Now regardless of what was said in private, it is clear that Putin had deep concerns over NATO expansion, as evidenced by his public speech after the NATO-Russia Council:
We view the appearance of a powerful military bloc on our borders, a bloc whose members are subject in part to Article 5 of the Washington Treaty, as a direct threat to the security of our country. The claim that this process is not directed against Russia will not suffice. National security is not based on promises. And the statements made prior to the bloc's previous waves of expansion simply confirm this.
Interestingly, Putin remarks on the Baltic states as well:
We have eliminated bases in Cam Ranh (Vietnam) and in Cuba. We have withdrawn our troops deployed in eastern Europe, and withdrawn almost all large and heavy weapons from the European part of Russia. And what happened? A base in Romania, where we are now, one in Bulgaria, an American missile defence area in Poland and the Czech Republic. That all means moving military infrastructure to our borders. Let's talk about it directly, honestly, frankly, cards on the table. We want that sort of dialogue.

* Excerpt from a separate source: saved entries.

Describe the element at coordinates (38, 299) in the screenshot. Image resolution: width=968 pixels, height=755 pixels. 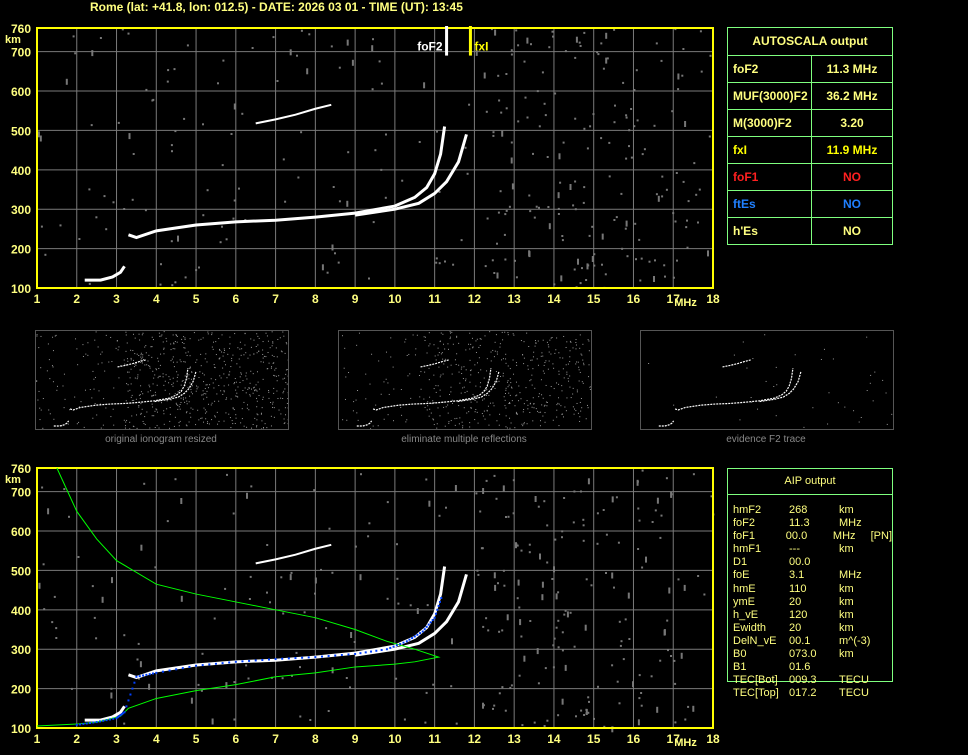
I see `x-tick-label: 1` at that location. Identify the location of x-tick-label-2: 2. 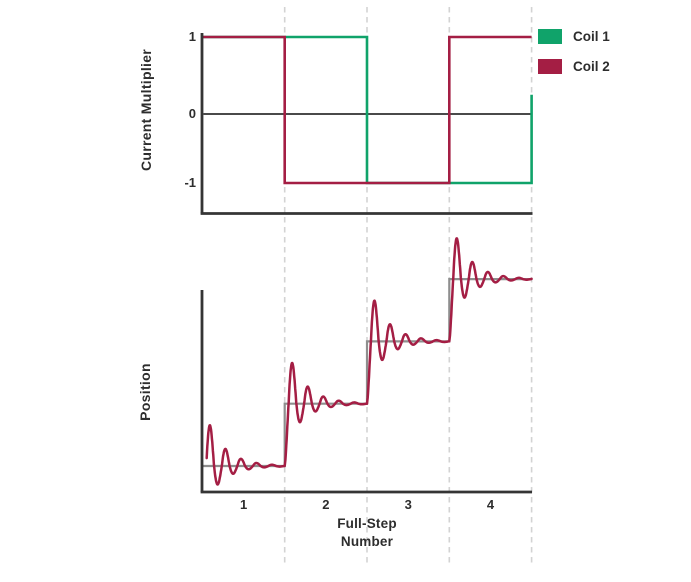
(326, 504).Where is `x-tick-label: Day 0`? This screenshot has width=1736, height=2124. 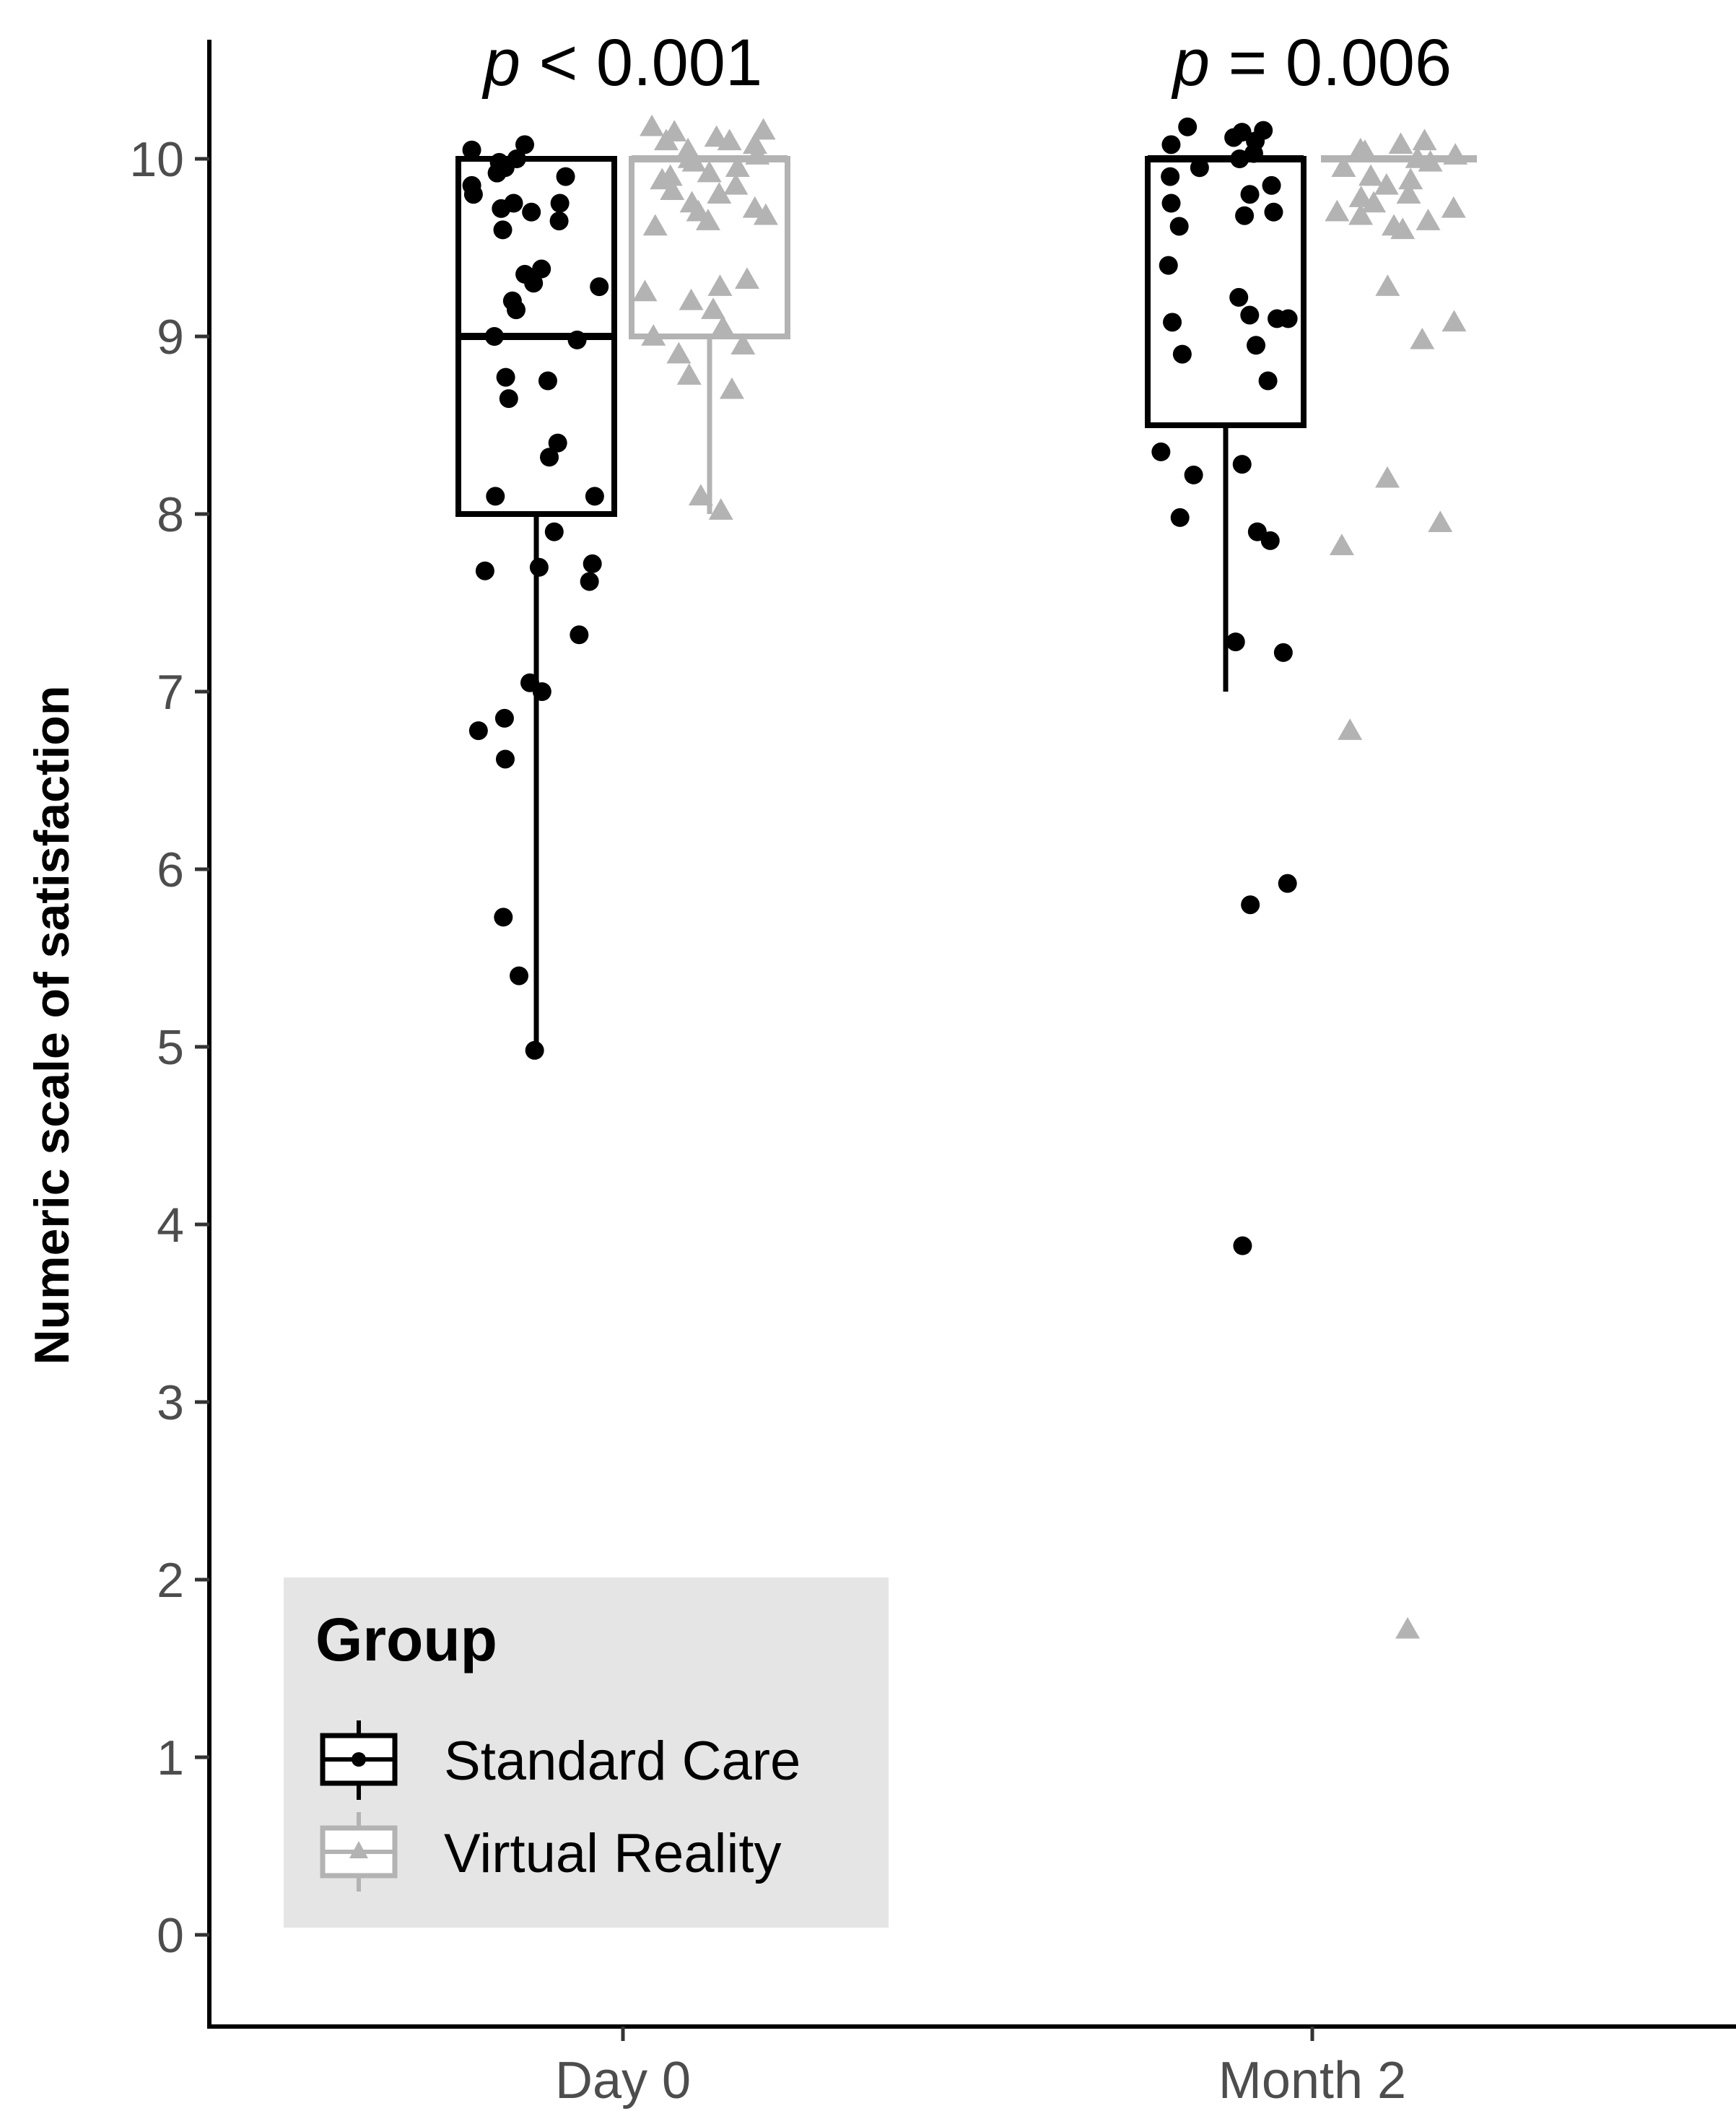 x-tick-label: Day 0 is located at coordinates (623, 2081).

Or, for example, immediately after the Baltic countries joined NATO jet fighters appeared in the sky. To resolve what problems?
We hear a lot about Russian infractions into the Baltic and Scandinavian waters and airspace, but little about the manoeuvring by NATO and USA.
According to The Permanent Mission of the Russian Federation to NATO, the number of US and NATO flights near Russia doubled from 2013 to 2014:
Particularly, in 2014 one could notice considerable growth of flights by US and NATO States’ reconnaissance aircraft over the territory of the Baltic States, as well as over the Baltic and Barents Seas – up to 8-12 flights per week. Their air routes laid in the immediate vicinity of Russian borders.
NATO States’ tactical aviation aircraft based in Estonia, Lithuania, Poland, Romania and Bulgaria take active part in joint exercises and training with host states’ Armed Forces. The total number of NATO States’ tactical aviation flights near Russian and Belarusian borders exceeded 3.000 in 2014 (twice as many as in 2013).
None of this -- even if it is true, which can be doubted -- excuses Russia's more egregious provocations over the past year or so. But it does put NATO and USA protestations of innocence into perspective.
Returning to the question, where does the idea come from that Russia wants to invade the Baltics?
The strongest candidate for this idea appears to be a claim by Ukrainian President Petro Poroshenko that Putin threatened to be able to take "Tallinn, Riga, Vilnius" in just two days (Poroshenko repeated the claim a year later):
Laut einer Gesprächszusammenfassung des Auswärtigen Dienstes der Europäischen Union, die der Süddeutschen Zeitung vorliegt, berichtete Poroschenko dem EU-Kommissionspräsidenten José Manuel Barroso am vergangenen Freitag während dessen Besuchs in Kiew von den Drohungen. Wörtlich habe Putin zu ihm, Poroschenko, gesagt: "*Wenn ich wollte, könnten russische Truppen in zwei Tagen nicht nur in Kiew, sondern auch in Riga, Vilnius, Tallinn, Warschau oder Bukarest sein."
There is no way to verify what was said or what the intention was, but obviously it is in Poroshenko's interest to emphasize any real or perceived threat if he is to capture the attention of his easily-distracted 'friends' in the EU and Washington. Who can blame him?
In the final analysis the question is not about Poroshenko, but about whether the legitimate concerns of Ukraine and the Baltic states are served by escalating tensions and military brinkmanship. If NATO wants to be taken seriously it must assume responsibility for its actions and make it absolutely clear that the alliance will always honor all of its agreements -- not just the convenient ones.